Here are the scenarios for the schema cache:

No cache

Suppose there is no shemaId and schemaVersion in the ProduceRequest, the sidecar will search for the latest keySchema and valueSchema from the schema-registry based on the topic and a boolean value to indicate if the request is for key or value. As the latest schema for the key or value can be changed by any application given permission, we cannot cache it on the sidecar, and this requires the sidecar to do the query for each request, and in some cases, it will take up to 700 milliseconds to get the latest schema as the schema registry client will create a new connection for each request.

SchemaId

For most use cases, we have a topic with the same type of key and same type of value, and a key schema and a value schema are defined for the topic. You can find the keySchemaId and valueSchemaId from the control center or query the schema-registry. Once you know the keySchemaId and valueSchemaId, you can pass them in the ProduceRequest. The sidecar will use topicName + k + keySchemaId to cache the keySchema. And it will use topicName + v + valueSchemaId to cache the valueSchema.

SchemaVersion

It is hard for developers who don’t have access to the control center and schema-registry to find the schemaId. Since the subject and schema version combination can uniquely identify a schema like a schemaId, we can cache with the subject and schemaVersion if schemaVersion is passed in the ProduceRequest.

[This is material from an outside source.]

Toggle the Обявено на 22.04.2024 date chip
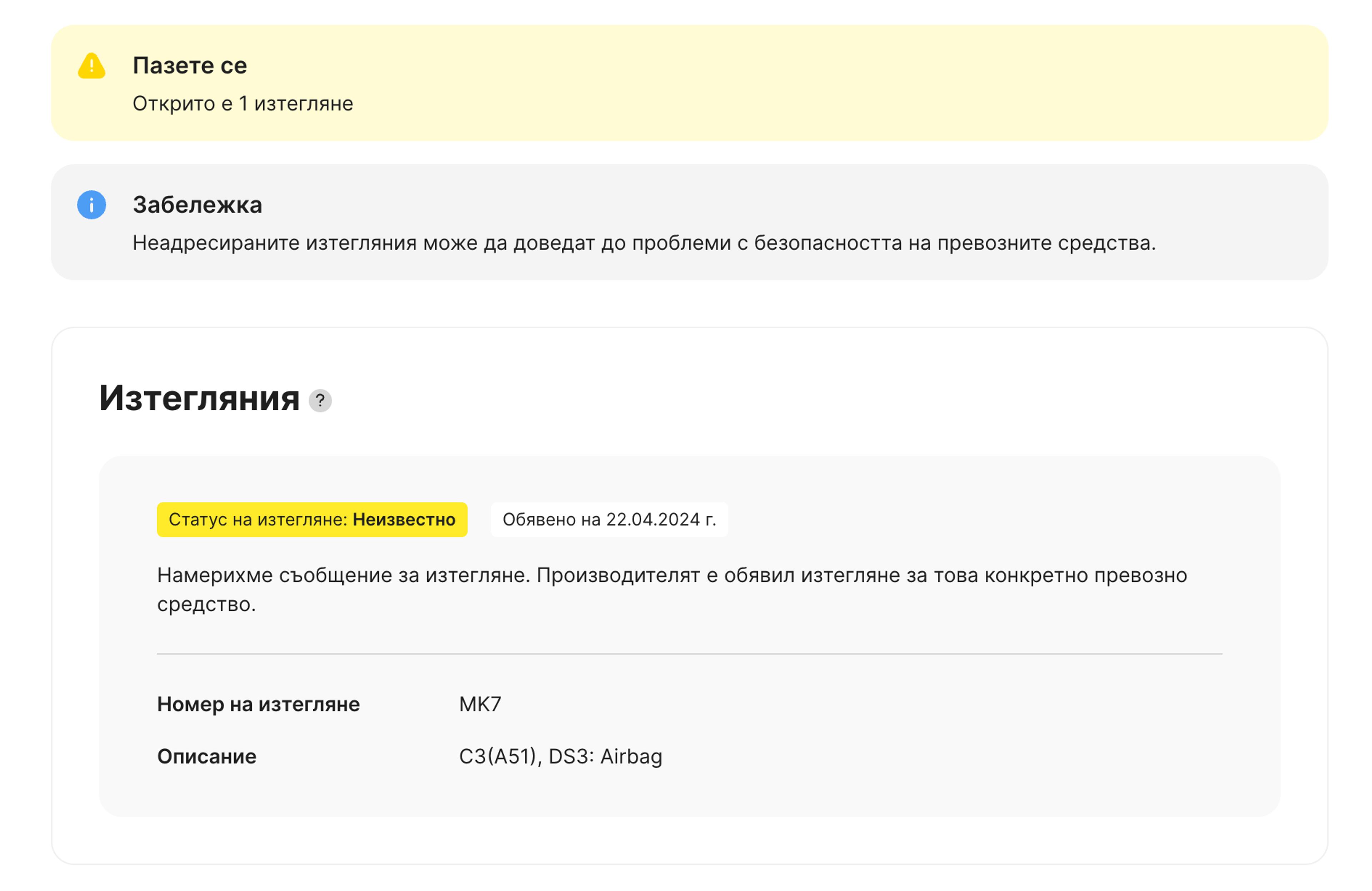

There are two situations when caching with the schemaVersion:

  • If the subject is passed to in the ProduceRequest, the sidecar will use keySchemaSubject + keySchemaVersion to cache the keySchema and valueSchemaSubject + valueSchemaVersion to cache the valueSchema.

  • If the subject doesn’t exist, then topicName + k will replace keySchemaSubject, and topicName + v will replace valueSchemaSubject for the cache key.

Performance

The performance difference is huge when using the schema cache on the sidecar. The throughput can increase from 50 times to 100 times in some of our tests with an enterprise Kafka cluster.

Example

Here is an example request to use the valueSchemaId to cache the valueSchema.

curl -k --location --request POST 'https://localhost:9443/producers/test1' \
--header 'Content-Type: application/json' \
--header 'X-Traceability-Id: common-id' \
--data-raw '{
    "records": [
        {
            "key": "alice",
            "value": {
                "count": 2
            },
            "traceabilityId": "alice-id"
        },
        {
            "key": "john",
            "value": {
                "count": 1
            },
            "traceabilityId": "john-id"
        },
        {
            "key": "alex",
            "value": {
                "count": 2
            }
        }
    ],
    "valueSchemaId": 13
   
}'

Here is an example request to use the valueSchemaVersion to cache the valueSchema.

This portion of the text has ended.